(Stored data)
--- START ---
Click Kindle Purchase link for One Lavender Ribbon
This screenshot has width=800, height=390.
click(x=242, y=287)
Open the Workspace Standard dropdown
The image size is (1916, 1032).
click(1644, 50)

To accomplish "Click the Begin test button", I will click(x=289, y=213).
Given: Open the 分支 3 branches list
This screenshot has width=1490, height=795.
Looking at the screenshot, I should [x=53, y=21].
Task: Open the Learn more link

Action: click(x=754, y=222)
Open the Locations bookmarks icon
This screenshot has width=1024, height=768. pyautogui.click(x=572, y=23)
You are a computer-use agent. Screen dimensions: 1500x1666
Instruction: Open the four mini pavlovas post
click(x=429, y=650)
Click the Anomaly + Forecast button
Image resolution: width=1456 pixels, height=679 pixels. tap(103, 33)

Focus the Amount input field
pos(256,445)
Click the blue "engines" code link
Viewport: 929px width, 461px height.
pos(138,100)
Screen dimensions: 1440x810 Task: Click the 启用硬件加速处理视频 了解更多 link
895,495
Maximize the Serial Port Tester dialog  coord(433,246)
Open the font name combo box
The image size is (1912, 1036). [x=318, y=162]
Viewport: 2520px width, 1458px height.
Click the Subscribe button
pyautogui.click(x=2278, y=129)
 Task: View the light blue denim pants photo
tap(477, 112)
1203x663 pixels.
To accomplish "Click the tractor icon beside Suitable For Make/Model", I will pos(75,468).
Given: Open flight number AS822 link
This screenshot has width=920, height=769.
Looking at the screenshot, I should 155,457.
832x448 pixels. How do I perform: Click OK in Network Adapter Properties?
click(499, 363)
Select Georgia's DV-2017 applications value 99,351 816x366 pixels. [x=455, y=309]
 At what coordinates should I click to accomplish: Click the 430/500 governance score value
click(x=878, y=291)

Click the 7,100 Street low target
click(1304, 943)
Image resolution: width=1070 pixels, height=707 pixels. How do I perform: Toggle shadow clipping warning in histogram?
--- END ---
**Task to complete:**
Print exactly the lines between the line with "At what coordinates" and the final line of the records above, both included.

**Exercise response:**
 At what coordinates should I click to accomplish: Click the 430/500 governance score value
click(x=878, y=291)

Click the 7,100 Street low target
click(1304, 943)
Image resolution: width=1070 pixels, height=707 pixels. How do I perform: Toggle shadow clipping warning in histogram?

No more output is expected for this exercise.